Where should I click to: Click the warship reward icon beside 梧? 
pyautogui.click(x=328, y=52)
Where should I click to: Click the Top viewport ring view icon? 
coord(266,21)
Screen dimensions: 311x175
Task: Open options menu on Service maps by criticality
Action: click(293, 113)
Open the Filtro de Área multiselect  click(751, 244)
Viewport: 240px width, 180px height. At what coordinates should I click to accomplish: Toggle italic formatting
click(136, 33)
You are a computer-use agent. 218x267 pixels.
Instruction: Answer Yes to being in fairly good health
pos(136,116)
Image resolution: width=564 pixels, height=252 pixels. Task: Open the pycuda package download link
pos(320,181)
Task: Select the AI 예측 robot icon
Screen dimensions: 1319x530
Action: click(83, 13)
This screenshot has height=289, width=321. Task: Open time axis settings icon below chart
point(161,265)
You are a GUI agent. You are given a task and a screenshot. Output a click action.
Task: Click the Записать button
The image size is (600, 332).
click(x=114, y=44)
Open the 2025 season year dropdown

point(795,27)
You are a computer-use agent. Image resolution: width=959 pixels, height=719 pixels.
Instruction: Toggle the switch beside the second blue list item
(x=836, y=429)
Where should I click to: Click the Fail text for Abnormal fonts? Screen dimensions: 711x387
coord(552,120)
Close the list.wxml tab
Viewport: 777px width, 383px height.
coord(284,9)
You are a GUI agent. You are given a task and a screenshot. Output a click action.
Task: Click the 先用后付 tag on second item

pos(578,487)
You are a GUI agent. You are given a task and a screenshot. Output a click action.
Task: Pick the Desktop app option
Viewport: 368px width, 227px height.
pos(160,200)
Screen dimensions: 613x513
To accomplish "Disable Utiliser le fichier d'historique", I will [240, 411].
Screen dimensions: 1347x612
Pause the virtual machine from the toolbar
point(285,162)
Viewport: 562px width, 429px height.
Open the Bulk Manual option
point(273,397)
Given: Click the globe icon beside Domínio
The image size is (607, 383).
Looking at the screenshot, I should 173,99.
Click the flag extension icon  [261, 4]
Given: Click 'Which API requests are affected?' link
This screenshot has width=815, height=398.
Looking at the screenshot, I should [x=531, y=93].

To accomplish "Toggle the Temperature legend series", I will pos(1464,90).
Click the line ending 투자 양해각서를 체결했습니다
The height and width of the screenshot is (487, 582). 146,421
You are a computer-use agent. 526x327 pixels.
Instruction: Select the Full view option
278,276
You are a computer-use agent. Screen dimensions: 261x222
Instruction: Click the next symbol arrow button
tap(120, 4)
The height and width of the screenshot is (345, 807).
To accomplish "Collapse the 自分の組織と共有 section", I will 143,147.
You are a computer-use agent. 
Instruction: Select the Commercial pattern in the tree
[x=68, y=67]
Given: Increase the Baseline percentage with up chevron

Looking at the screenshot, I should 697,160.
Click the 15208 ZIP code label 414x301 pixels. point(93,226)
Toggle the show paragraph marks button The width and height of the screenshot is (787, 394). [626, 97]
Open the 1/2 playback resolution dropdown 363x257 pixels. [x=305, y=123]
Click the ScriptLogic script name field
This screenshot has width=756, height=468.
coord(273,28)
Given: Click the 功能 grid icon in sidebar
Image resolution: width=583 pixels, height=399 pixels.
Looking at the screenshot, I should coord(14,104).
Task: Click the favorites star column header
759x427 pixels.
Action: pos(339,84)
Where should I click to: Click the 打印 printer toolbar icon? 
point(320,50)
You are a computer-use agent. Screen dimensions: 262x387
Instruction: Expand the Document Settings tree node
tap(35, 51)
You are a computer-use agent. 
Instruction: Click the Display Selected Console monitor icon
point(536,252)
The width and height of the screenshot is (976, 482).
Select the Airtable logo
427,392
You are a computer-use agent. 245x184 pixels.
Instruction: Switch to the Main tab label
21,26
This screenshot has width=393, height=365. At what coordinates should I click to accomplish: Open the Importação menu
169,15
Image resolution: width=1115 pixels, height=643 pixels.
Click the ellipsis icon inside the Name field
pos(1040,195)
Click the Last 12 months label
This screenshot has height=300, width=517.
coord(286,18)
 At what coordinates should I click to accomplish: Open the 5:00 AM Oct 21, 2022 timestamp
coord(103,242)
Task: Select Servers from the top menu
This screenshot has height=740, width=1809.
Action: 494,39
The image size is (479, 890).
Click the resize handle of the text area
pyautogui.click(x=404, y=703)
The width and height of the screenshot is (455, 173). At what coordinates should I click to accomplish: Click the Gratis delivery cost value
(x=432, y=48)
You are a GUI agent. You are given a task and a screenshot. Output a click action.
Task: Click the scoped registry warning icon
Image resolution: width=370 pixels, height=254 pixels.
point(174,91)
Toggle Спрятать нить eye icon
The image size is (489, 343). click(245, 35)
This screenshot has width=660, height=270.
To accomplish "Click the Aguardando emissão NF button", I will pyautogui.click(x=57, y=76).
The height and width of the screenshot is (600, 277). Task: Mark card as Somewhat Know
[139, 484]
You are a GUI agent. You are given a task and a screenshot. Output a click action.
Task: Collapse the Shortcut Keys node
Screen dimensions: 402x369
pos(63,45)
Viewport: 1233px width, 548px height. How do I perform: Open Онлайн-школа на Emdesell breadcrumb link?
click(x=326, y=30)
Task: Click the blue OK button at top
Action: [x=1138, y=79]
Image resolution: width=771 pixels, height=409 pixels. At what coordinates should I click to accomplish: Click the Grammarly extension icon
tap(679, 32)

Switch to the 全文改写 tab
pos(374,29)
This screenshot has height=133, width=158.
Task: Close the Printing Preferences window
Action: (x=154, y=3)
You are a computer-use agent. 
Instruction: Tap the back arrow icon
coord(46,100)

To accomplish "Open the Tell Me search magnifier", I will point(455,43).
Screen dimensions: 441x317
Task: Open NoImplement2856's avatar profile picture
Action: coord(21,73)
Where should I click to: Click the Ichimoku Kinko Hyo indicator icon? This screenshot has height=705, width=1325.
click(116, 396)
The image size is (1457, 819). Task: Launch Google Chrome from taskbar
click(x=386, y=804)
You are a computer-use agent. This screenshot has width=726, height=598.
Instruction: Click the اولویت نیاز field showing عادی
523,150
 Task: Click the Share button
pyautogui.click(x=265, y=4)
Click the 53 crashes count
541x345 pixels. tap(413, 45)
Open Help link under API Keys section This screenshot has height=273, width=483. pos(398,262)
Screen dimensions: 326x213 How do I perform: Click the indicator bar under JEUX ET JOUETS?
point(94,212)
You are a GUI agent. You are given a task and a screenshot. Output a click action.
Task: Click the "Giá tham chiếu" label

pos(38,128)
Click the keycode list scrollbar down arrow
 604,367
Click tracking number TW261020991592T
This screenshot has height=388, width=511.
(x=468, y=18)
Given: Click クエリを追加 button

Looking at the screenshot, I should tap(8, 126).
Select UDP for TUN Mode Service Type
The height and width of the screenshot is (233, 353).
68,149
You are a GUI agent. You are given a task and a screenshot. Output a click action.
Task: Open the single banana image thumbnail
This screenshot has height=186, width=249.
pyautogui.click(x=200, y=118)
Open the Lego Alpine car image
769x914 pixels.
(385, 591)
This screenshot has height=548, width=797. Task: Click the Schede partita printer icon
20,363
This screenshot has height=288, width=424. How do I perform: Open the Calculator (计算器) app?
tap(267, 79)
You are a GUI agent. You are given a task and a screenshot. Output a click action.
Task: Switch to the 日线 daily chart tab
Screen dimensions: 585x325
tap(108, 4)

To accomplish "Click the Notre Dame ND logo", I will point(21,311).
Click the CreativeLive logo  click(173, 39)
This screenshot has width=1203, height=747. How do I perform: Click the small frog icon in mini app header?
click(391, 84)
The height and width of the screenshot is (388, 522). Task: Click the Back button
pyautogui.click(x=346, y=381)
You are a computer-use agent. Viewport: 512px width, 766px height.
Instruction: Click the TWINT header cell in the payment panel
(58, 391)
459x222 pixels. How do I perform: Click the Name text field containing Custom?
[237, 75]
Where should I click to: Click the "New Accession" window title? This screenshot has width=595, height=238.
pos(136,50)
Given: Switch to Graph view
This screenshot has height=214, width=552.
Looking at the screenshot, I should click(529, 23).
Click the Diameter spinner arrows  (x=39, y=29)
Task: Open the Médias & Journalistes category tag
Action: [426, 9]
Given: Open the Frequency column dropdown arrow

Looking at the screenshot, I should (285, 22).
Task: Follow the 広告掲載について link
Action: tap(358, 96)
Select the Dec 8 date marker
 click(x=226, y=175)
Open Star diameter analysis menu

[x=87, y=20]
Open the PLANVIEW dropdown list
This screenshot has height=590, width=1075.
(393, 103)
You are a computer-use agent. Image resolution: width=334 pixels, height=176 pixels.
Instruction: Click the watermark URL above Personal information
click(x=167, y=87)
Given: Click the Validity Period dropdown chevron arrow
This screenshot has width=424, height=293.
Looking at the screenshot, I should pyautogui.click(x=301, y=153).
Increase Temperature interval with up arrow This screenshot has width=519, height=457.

> [ACTION ITEM]:
Check each line above for the string "Temperature", then copy the ones that have it.

> [EXERCISE OUTPUT]:
To accomplish "Toggle the Temperature legend series", I will pos(1464,90).
Increase Temperature interval with up arrow This screenshot has width=519, height=457.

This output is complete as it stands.